The New York Times Wants Us to Rewrite the Bible

How can the religious community live in peace and harmony with the LGBT community? New York Times columnist Frank Bruni has the solution. Just rewrite the Bible.

In his April 3rd column, “Bigotry, the Bible and the Lessons of Indiana,” Bruni, himself gay, recognizes that Christian beliefs are not necessarily grounded in hatred. The problem, he claims, is that, “beliefs ossified over centuries aren’t easily shaken.”

 The New York Times Wants Us to Rewrite the Bible

Bruni, for his part, wants to shake us free from our fossilized faith.

According to Bruni, who evidences little or no understanding of how believers view the Scriptures (namely, as God’s inspired Word), if we hold to the view that homosexual practice is sinful, this is our “decision” and “choice.”

So, ironically, whereas homosexuality was once considered a choice, now what we believe about homosexuality is a choice.

After all, he argues, the belief that homosexual practice is sinful “prioritizes scattered passages of ancient texts over all that has been learned since—as if time had stood still, as if the advances of science and knowledge meant nothing.”

So, Bruni thinks he can simply dismiss the Scriptures as “ancient texts,” explaining that “all writings reflect the biases and blind spots of their authors, cultures and eras.”

But for devout Jews and Christians, the Scriptures are not just any writings, full of biases and blind spots.

● Collected data:
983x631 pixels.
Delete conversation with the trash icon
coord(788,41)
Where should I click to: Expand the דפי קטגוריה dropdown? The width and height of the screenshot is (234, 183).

● Directive 1: Translate this sentence from the passage about Frank Bruni's column into Spanish: "Bruni, for his part, wants to shake us free from our fossilized faith."
● Directive 2: Reproduce word for word the part of the passage about Frank Bruni's column starting at "How can the" and ending at "is a choice.".
The data has no connection to the passage about Frank Bruni's column.

● Full solution 1: Bruni, por su parte, quiere liberarnos de nuestra fe fosilizada.

● Full solution 2:
How can the religious community live in peace and harmony with the LGBT community? New York Times columnist Frank Bruni has the solution. Just rewrite the Bible.

In his April 3rd column, “Bigotry, the Bible and the Lessons of Indiana,” Bruni, himself gay, recognizes that Christian beliefs are not necessarily grounded in hatred. The problem, he claims, is that, “beliefs ossified over centuries aren’t easily shaken.”

 The New York Times Wants Us to Rewrite the Bible

Bruni, for his part, wants to shake us free from our fossilized faith.

According to Bruni, who evidences little or no understanding of how believers view the Scriptures (namely, as God’s inspired Word), if we hold to the view that homosexual practice is sinful, this is our “decision” and “choice.”

So, ironically, whereas homosexuality was once considered a choice, now what we believe about homosexuality is a choice.